J'y crois pas… Il a osé ! Il va me le payer !!!

Fumi se mit à serrer les poings tandis que Hidan la serrait dans ses bras. Il affichait un air satisfait de sa vengeance puérile et en profitait au maximum. Se sachant immortel il ne se méfiait absolument pas de la « petite » Fumi et ricanait intérieurement en pensant au futur vain essai de vengeance qu'elle pourrait employer contre lui. On pouvait dire que le « gentil » Hidan qui veillait sur Fumi lors de son coma avait définitivement disparu pour laissait place à un Hidan plus salop que jamais.

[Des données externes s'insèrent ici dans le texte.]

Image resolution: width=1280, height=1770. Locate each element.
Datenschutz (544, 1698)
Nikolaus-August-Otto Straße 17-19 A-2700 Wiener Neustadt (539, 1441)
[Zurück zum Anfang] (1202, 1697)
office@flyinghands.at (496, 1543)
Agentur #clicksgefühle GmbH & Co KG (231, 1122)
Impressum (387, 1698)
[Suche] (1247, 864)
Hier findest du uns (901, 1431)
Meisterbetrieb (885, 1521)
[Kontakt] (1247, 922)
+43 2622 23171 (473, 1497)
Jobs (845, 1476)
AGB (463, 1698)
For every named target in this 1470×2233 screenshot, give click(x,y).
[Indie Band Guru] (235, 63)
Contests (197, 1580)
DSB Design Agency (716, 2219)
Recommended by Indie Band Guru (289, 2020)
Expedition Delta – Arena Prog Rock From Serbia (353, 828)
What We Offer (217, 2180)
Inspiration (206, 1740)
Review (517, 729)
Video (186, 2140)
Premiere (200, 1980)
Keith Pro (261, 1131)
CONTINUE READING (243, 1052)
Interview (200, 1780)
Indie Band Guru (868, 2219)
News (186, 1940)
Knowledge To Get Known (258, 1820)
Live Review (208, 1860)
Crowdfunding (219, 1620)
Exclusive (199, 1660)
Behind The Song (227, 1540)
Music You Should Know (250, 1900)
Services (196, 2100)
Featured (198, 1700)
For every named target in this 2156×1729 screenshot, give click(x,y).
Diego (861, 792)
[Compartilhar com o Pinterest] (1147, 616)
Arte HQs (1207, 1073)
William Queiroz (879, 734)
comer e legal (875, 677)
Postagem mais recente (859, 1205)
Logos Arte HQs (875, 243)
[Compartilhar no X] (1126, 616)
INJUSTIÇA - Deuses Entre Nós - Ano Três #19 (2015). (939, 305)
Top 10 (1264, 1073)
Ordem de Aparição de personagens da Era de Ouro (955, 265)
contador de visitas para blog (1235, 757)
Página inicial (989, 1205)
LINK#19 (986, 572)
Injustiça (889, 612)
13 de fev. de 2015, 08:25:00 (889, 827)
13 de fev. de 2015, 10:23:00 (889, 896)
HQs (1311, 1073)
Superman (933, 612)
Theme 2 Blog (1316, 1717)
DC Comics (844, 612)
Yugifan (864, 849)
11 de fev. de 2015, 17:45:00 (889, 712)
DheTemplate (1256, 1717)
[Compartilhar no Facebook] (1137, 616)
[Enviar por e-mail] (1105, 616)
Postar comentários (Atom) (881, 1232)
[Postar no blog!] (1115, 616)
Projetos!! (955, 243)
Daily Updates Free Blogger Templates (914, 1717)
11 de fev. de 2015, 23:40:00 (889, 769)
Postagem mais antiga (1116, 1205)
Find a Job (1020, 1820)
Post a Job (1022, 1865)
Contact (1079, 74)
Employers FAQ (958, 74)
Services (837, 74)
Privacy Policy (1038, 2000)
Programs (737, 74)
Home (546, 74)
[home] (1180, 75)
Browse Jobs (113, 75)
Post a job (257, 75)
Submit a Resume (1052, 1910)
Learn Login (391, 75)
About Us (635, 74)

« Bin alors ? Ricana-t-il, on sait plus quoi dire hein ?

Fumi ne répondit pas tout de suite, elle s'évertua d'abord à reprendre son calme avant de lui répondre d'un ton anodin :

_ Je dois avouer que je ne m'attendais vraiment pas à ça…

_ A quoi ? demanda Hidan

_ A autant d'idiotie, jeta-t-elle comme si elle voyait la scène de loin au lieu de la vivre.

_ Allé… lança-t-il, avoue que t'aime ça ! Aucune fille ne résiste à des bras aussi virils que les miens !

_ Qu'est ce que je disais ? Aucune subtilité » répliqua-t-elle avant de lui donner un coup de pied la ou ça fait mal.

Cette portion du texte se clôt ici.